She frowned, trying to remember.
“I think it was called De Soto Looks West. It showed this explorer in tin pants and a saucepan hat standing on top of a cliff with these Indians around him. And he was lookin over all these miles of woods toward a great big river. The Mississippi, I guess. But see… the thing was…”
She looked at them uncertainly. Her cheeks were pinker than ever and her smile was gone. The bulky bandage over her ear seemed very white, very much there, like some sort of peculiar accessory which had been grafted onto the side of her head, and Rosie found time to wonder-not for the first time since she had come to D amp; S-why so many men were so unkind. What was wrong with them? Was it something that had been left out, or something nasty which had been unaccountably built in, like a bad circuit in a computer?

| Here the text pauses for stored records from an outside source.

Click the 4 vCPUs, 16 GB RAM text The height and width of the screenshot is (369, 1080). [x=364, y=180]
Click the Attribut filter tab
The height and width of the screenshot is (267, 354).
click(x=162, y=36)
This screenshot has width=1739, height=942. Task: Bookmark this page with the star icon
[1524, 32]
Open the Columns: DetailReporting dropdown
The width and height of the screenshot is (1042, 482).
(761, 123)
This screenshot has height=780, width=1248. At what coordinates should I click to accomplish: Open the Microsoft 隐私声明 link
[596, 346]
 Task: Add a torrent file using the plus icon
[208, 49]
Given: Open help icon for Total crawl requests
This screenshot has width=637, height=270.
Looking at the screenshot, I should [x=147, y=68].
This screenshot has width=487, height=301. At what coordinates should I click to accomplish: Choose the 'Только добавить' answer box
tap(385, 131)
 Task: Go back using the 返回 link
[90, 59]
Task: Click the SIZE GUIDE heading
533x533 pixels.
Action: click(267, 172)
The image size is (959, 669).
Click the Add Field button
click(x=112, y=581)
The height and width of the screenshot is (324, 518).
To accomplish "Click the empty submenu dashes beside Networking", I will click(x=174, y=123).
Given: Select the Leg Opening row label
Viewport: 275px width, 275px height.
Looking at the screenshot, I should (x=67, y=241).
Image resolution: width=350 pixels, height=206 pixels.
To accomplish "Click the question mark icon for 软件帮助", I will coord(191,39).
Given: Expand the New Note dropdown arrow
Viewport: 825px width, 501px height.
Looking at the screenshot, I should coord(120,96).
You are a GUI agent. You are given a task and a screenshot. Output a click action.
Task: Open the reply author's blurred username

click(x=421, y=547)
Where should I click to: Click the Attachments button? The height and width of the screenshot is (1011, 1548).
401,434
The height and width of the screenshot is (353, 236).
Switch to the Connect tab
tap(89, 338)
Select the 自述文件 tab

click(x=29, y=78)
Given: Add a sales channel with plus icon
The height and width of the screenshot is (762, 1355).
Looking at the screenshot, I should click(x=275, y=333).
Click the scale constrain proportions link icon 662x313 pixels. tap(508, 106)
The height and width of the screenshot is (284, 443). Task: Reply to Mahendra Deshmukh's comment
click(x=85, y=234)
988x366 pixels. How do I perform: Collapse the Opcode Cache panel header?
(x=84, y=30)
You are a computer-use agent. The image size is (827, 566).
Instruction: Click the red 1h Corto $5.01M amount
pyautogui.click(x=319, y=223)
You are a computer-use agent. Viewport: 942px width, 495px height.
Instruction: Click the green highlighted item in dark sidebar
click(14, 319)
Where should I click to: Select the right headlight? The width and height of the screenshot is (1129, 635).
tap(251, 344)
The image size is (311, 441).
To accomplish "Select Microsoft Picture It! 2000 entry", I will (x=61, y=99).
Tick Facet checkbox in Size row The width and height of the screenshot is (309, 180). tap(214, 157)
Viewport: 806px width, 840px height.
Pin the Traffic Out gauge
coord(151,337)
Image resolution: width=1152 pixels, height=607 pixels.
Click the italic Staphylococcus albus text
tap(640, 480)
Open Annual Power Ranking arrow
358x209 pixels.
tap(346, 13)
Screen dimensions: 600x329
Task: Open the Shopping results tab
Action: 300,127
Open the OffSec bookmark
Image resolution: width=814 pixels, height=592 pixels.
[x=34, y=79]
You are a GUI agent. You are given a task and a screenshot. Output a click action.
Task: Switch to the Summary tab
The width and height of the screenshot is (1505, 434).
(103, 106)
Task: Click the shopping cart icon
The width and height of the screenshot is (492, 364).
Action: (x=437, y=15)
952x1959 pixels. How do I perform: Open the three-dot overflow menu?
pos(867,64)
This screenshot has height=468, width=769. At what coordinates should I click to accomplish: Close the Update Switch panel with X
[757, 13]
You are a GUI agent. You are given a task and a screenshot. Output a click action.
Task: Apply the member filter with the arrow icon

“Go on, Cynthia,” Anna said.
“We won’t laugh. Will we?” The women shook their heads. Cynthia stuck her hands behind her back like a little girl who has been called upon to recite in front of the entire class.
“Well,” she said, speaking in a much smaller voice than her usual one, “it was like the river was moving, that was the thing that fascinated me. The picture was in the room where my father had his Thursday-night Bible school classes, and I’d go in there and sometimes I’d sit in front of that picture for an hour or more, looking at it like it was television. I was watching the river move… or waiting to see if it would move. Now I can’t remember which, but I was only nine or ten. One thing I do remember is thinking that if it was moving, a raft or a boat or an Indian canoe would go by sooner or later and then I’d know for sure. Except one day I went in and the picture was gone. Poof. I think my mother must have looked in and seen me just sitting there in front of it, you know, and-”
“She got worried and took it away,” Robin said.
“Yeah, probably threw it in the trash,” Cynthia said.
“I was just a kid. But your picture reminds me of it, Rosie.” Pam peered at it closely.
“Yep,” she said, “no wonder. I can see the woman breathing.” They all laughed then, and Rosie laughed with them.
“No, it’s not that,” Cynthia said.
“It’s just… it looks a little old-fashioned, you know… like a schoolroom picture… and it’s pale. Except for the clouds and her dress, the colors are pale. In my De Soto picture everything was pale except for the river. The river was bright silver. It looked more there than the rest of the picture.” Gert turned to Rosie.
“Tell us about your job. I heard you say you got a job.”
“Tell us everything,” Pam said.
“Yes,” Anna said.
“Tell us everything, and then I wonder if you could step into my office for a few minutes.”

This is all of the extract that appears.